In my SOLR index I have around 1.5 milion documents,each document has 24 fields, and around 2000 characters in the entire document.
I update the index every 10 minutes around 500 documents ( without optimizing the index ), and I do around 50 warmup queries comprised of most common facets, most used filter queries and free text search.
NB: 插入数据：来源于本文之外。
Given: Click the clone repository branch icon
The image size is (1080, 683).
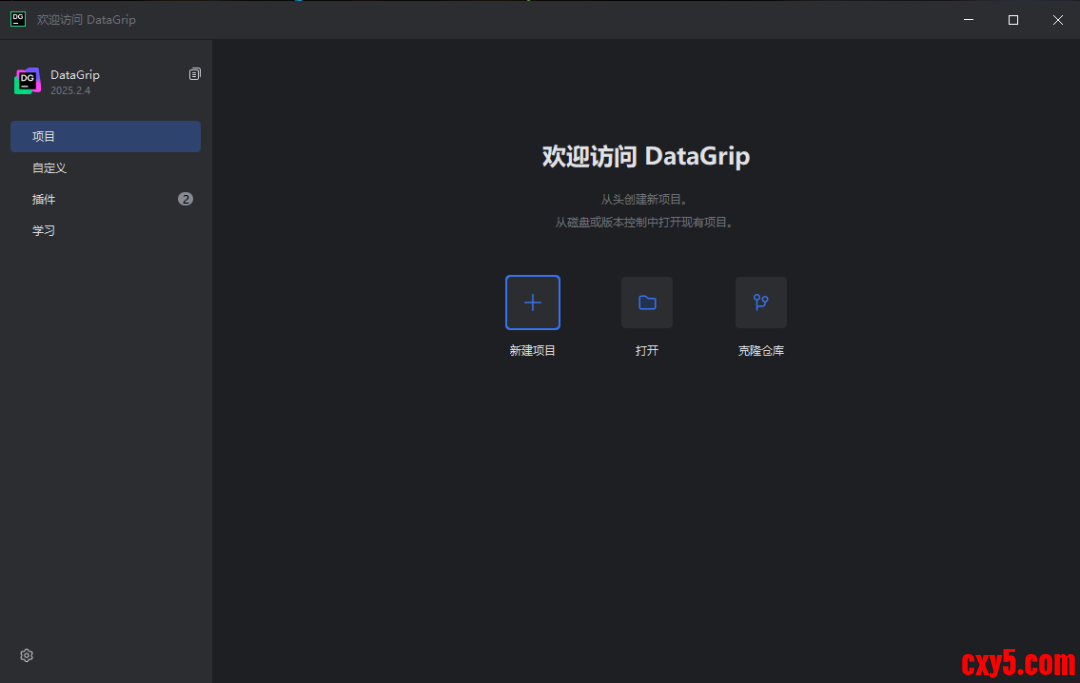Looking at the screenshot, I should (761, 302).
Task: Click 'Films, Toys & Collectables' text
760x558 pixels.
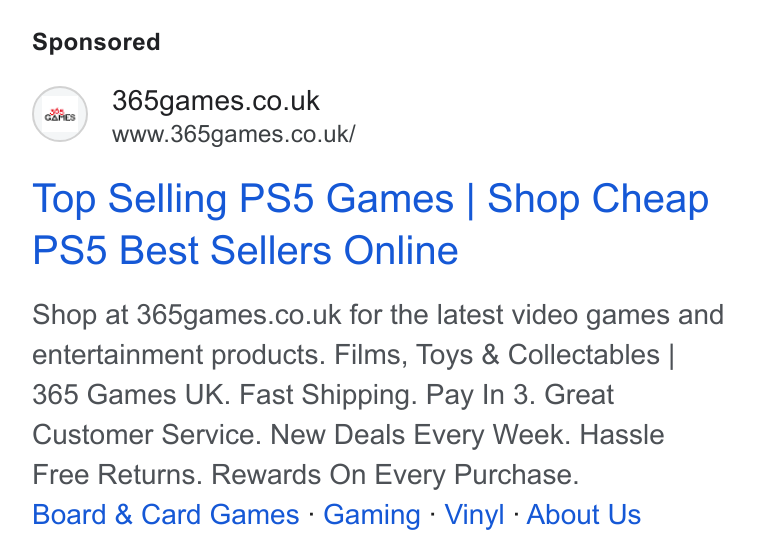Action: pos(497,355)
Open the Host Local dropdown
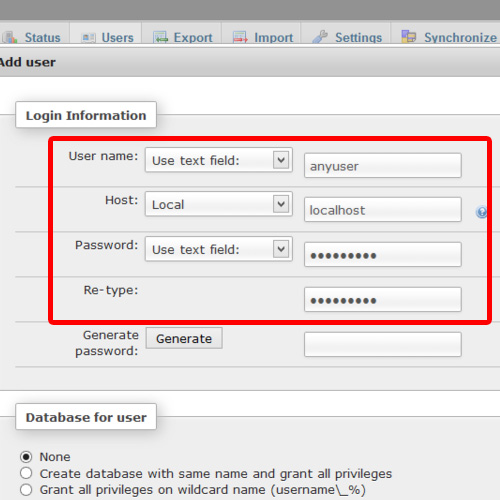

I don't get negative impact on performance. ( at least it is not visible ) - my queries run average in 0.1 seconds. ( before doing update at every 10 minutes average queries were 0.09 seconds)
LATER EDIT:
I didn't encounter any problems during this updates. I allways take the documents from database and insert them with a Unique key to SOLR. If the document exist in SOLR it is replaced ( this is what I mean by update).
It never takes more than 3 minutes to update SOLR. Actually I am doing 10 minutes break after each update. So I start the update of the index, I wait for it to finish, and then I wait another 10 minutes to start again.
I did not look on the performance over the night, but for me it is not relevant, as I want to have fresh information of data during the users visits peaks.
加入 功能可以在这里为您提供帮助。然后您可以将赞成/反对票存储在单独的文档中。
坏消息是您需要等到 Solr 4,除非您可以轻松地运行主干构建。
The Join feature would help you here. Then you could store the up/down votes in a separate document.
The bad news is that you need to wait until Solr 4 unless you're comfortable running with a trunk build.
如果您只想更新赞成/反对票。无需返回数据库,只需为您的应用程序使用适当的 Solr 客户端 并提取文档从索引中,根据需要设置向上/向下值,然后将文档重新插入索引中。
If you are only going to be updating the up/down votes. Instead of going back to the database, just use the appropriate Solr Client for your application and pull the document from the index, set the up/down values as needed and then reinsert the document back into the index.
SOLR 中没有解决您的问题的方法。您遇到了数据库问题,并且正在尝试使用搜索引擎来解决它。
处理此问题的最佳方法是保留一个
redis
数据库,记录来自 SOLR 的文档 ID
以及赞成/反对投票计数。然后您的应用程序可以在显示之前合并两个来源的数据。There is no solution to your problem within SOLR. You have a database problem and you are trying to solve it with a search engine.
The best way to deal with this is to keep a
redis
database that records thedocument id
from SOLR and the up/down vote counts. Then your app can merge the data from both sources before displaying.